Le sionisme: une rebéllion, notamment contre la religion

Le mouvement sioniste (i.e. ceux qui appuient le droit à l'autodétermination du peuple juif dans ses terres ancestrales) a été dès le départ une rébellion, bien insérée dans les mouvements nationaux de l'Europe de l'époque.

Une rébellion contre l'antisémitisme est-européen et russe, contre les pogroms, contre les quotas, contre le racisme.

Et une rébellion contre la société juive traditionnelle du shtetl (petit village pauvre d'Europe de l'Est où vivaient des communautés juives).
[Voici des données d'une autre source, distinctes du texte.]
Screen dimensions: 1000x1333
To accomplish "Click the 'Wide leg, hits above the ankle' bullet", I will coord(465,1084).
Les sionistes, héritiers du mouvement des Lumières, divisés principalement entre libéralisme et socialisme, ont rejeté le joug de la religion traditionnelle, des pouvoirs des rabbins, des obligations cultuelles. Ils étaient, pour la plupart, soit athées ou agnostiques. Pensons à Théodore Herzl, le fondateur du mouvement sioniste moderne, journaliste autrichien, assimilé, libéral qui n'avait rien d'un pratiquant et ne voulait rien savoir de la religion. Ou encore à David Ben Gourion qui fut le premier Premier ministre d'Israël en 1948, un homme pétri de culture juive mais un farouche athée. Soyons honnêtes avec nous-mêmes: aurions-nous, au Québec de l'époque, en 1948, élu un athée au poste de Premier ministre?

C'est ce qui fait qu'aujourd'hui Israël est un phare en matières des droits des femmes. Qu'une femme (Golda Meir) a obtenu le poste de premier ministre 43 ans avant que la même chose ne se produise au Québec. Que les homosexuels y sont libres et protégés. Qu'il s'y déroule annuellement un des plus gros défilés de la Fierté gaie. Que les syndicats - parmi les principaux bâtisseurs de l'État avec le Parti travailliste - y jouent un rôle si important.
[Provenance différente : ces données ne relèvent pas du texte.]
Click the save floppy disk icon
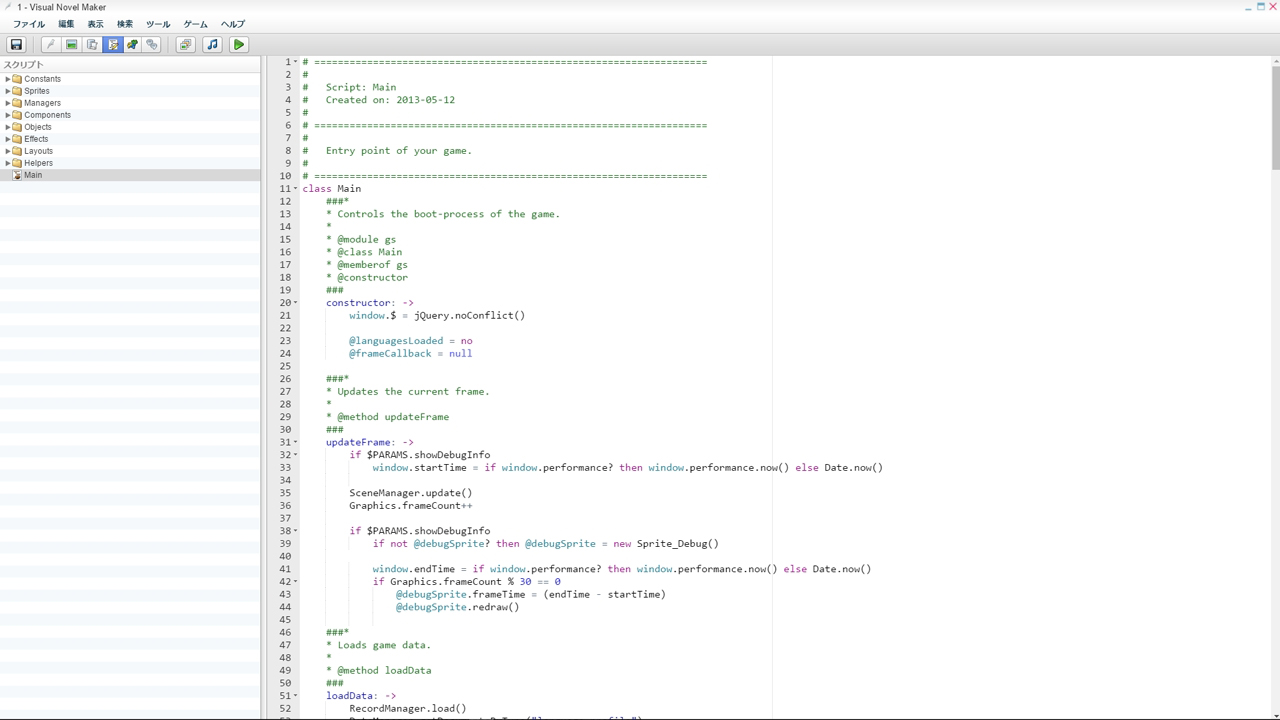1280x720 pixels. [x=16, y=44]
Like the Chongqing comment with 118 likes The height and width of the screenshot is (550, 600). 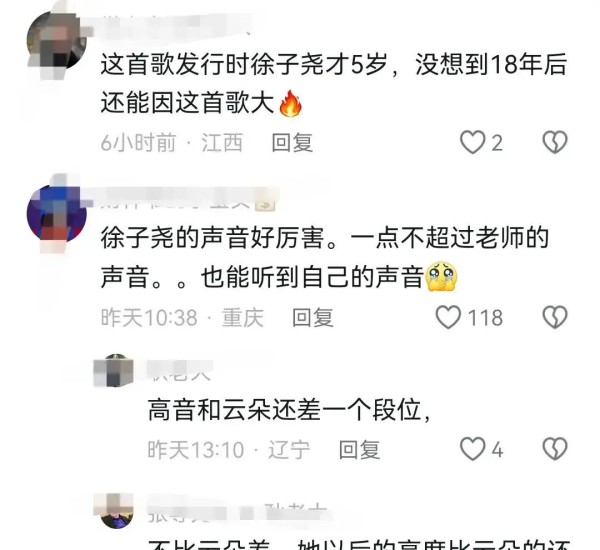[x=448, y=317]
Rabkin veut une théocratie

Ce rejet de la religion, cette libre pensée, cette distanciation du judaïsme sont parmi les principales raisons pour lesquelles, dès le début du mouvement sioniste, celui-ci fut combattu par les mouvements les plus traditionnels, les plus orthodoxes, du judaïsme. Pour eux, un État juif doit en effet exister, mais celui-ci doit être théocratique et suivre les préceptes de la Torah.

Ne nous laissons pas leurrer par Rabkin, dont la position est marginale et ultra-minoritaire dans le monde juif (y compris dans la communauté juive pratiquante orthodoxe). Quand Rabkin affirme que: «Pour beaucoup de juifs, l'État israélien détourne les croyants de la Torah», ce qu'il dit, c'est oui à un État juif, si celui-ci est théocratique, si celui-ci est mené par les rabbins - et on ne parle évidemment pas ici des rabbins des mouvements qui ordonnent des femmes rabbins ou qui célèbrent des mariages homosexuels.
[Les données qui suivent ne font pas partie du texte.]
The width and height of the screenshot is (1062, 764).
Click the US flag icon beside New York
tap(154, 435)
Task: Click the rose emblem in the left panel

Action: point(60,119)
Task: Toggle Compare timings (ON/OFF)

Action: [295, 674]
C'est du progressisme, cela?

Alors que le Québec fait consensus autour du concept de la laïcité et de la séparation de la religion et de l'Etat (on se chicane sur les détails, par sur le principe), alors qu'Israël est un État libéral et démocratique, Rabkin souhaite un État juif théocratique.

Alors que le droit israélien est la common law, comme pour le Canada anglais, les États-Unis, la Grande-Bretagne et d'autres pays anglo-saxons ou dans ce giron, Yakov Rabkin veut qu'un État juif soit régi par la halakhah (loi religieuse juive).

Rabkin, un progressiste comme l'a affirmé Michel Lapierre dans les pages du Devoir du samedi 22 février? Vraiment?

Ce genre de raisonnement est la preuve de l'aveuglement d'un certain progressisme, qui fait de l'opposition à Israël un élément majeur de son identité politique. C'est le même genre de raisonnement qui amène des universitaires américains telles Judith Butler à affirmer que le Hamas et le Hezbollah (qui sont parmi les groupes islamistes les plus violents et radicaux) sont des progressistes!!!

De plus, la paranoïa et l'obsession antisionistes de Rabkin sont telles qu'elles qu'elles l'ont conduit à affirmer que la secte ultra-orthodoxe Lev Tahor connaissait des difficultés non pas à cause des abus vécus par les enfants et les femmes de la secte, mais à cause de l'idéologie anti-sioniste de cette secte extrémiste.

On peut très bien être en désaccord avec les implantations juives dans les territoires acquis en 1967 (c'est mon cas), souhaiter la création d'un État palestinien aux côtés de l'État d'israël (c'est aussi mon cas) sans célébrer la pensée d'un homme qui souhaite la disparition du seul État juif existant - non pas parce que les Juifs n'ont pas droit à un État, mais parce que cet État n'est pas religieux mais doit l'être.